A cada dois anos, o Hitler da vez promete “mundos e fundos” para acabar com a podridão de seus corredores, apartamentos, salas de cirurgias, consultórios, cozinha e recepção. Mas nada parece funcionar por ali. Não há chuva que não consiga inundar suas dependências já devidamente inundadas de seboseira, ratos e tapurus. Durante a pandemia da Covid-19, para manter a sua fama de “inferno na terra”, foi o primeiro foco de Coronavírus. A cidade onde se localiza, que é um espelho de suas assustadoras e tristes mazelas, ganha todo ano verdadeiros palácios suntuosos para a Justiça, para o Ministério Público, para a administração estadual, para fóruns, Assembleia e outras ricas dependências de vidros e luxo, muito luxo mesmo, que geralmente serão usadas só pelos ricos e endinheirados. Enquanto for a casa de pobres e miseráveis será esquecido.

Raramente quando apenas por interesse eleitoreiro lhe prometem substituição, um oceano de autoridades e representantes de quase todos os poderes constituídos criam obstáculos intransponíveis para que ele continue ali exercendo a sua macabra sina de reflexo da podridão humana. Mas a cruel decadência desse “açougue”, embora seja a decadência de seus próprios administradores, só demonstra a pouca ou nenhuma empatia dos governantes com os seus governados.  Recentemente, por três dias estive lá para tratar de uma infecção de bicho-de-pé. Fui atendido por um cardiologista muito educado, mas que nada entendia de coração. Com a perna toda inchada e dolorida, fui “tratado” por um pneumologista especialista em doenças renais. Durante o tempo que fiquei internado, ele me viu só uma vez e disse que me receitaria algo para a Covid-19.

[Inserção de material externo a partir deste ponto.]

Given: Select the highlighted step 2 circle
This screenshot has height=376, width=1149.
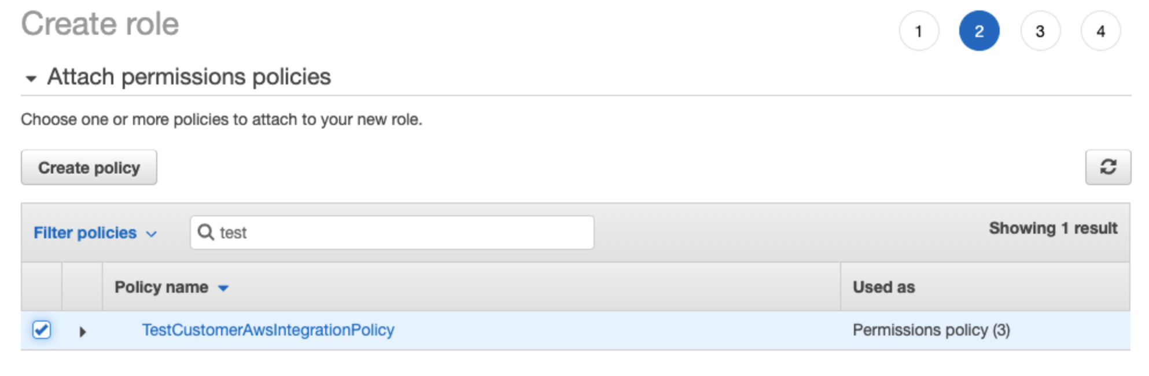Looking at the screenshot, I should click(x=979, y=31).
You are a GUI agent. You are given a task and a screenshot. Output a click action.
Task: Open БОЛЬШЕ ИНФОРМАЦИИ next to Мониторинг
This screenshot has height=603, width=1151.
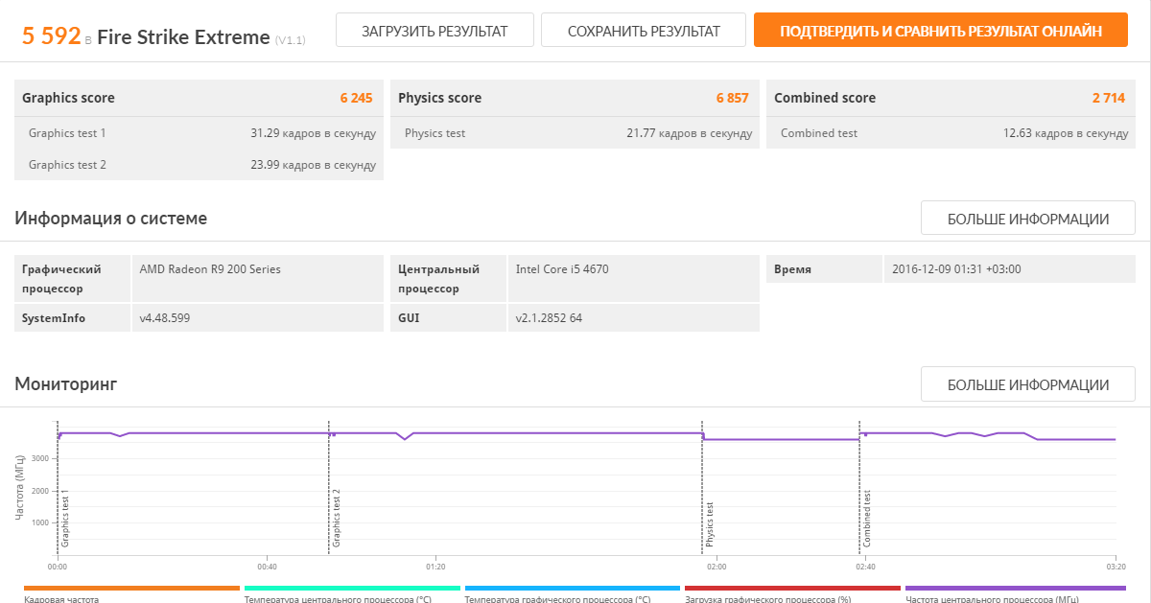point(1027,384)
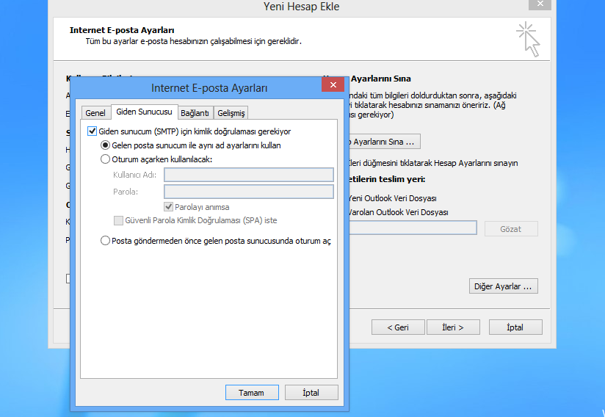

O característico mau cheiro de carne humana apodrecida é comum naquelas redondezas. E aquele imundo “açougue” pode até não ter fornos crematórios, mas toda fumaça que lhe escapa de sua quebrada e torta chaminé sempre nos remete a Dachau, Treblinka ou Sobibor. E quase todo mundo, nascido ali ou não, diz que não sabe o porquê de tudo isso. Sem receber alta de nenhum “açougueiro” de plantão, tive que fugir dali feito um louco. O meu bicho-de-pé já estava se sentido à vontade para procriar naquele ambiente podre, repugnante e sórdido. Porém o que mais chama a atenção em todas estas bizarrices é o comodismo de quem procura aquele lugar malcheiroso para curar suas doenças. Muitos dizem que ele é invisível: apesar de muitas pessoas passarem diariamente à sua frente, ninguém o vê. É como os moradores de rua da cidade sem água e esgotos. Mas o “açougue” para uma coisa sempre serve: eleger ricos.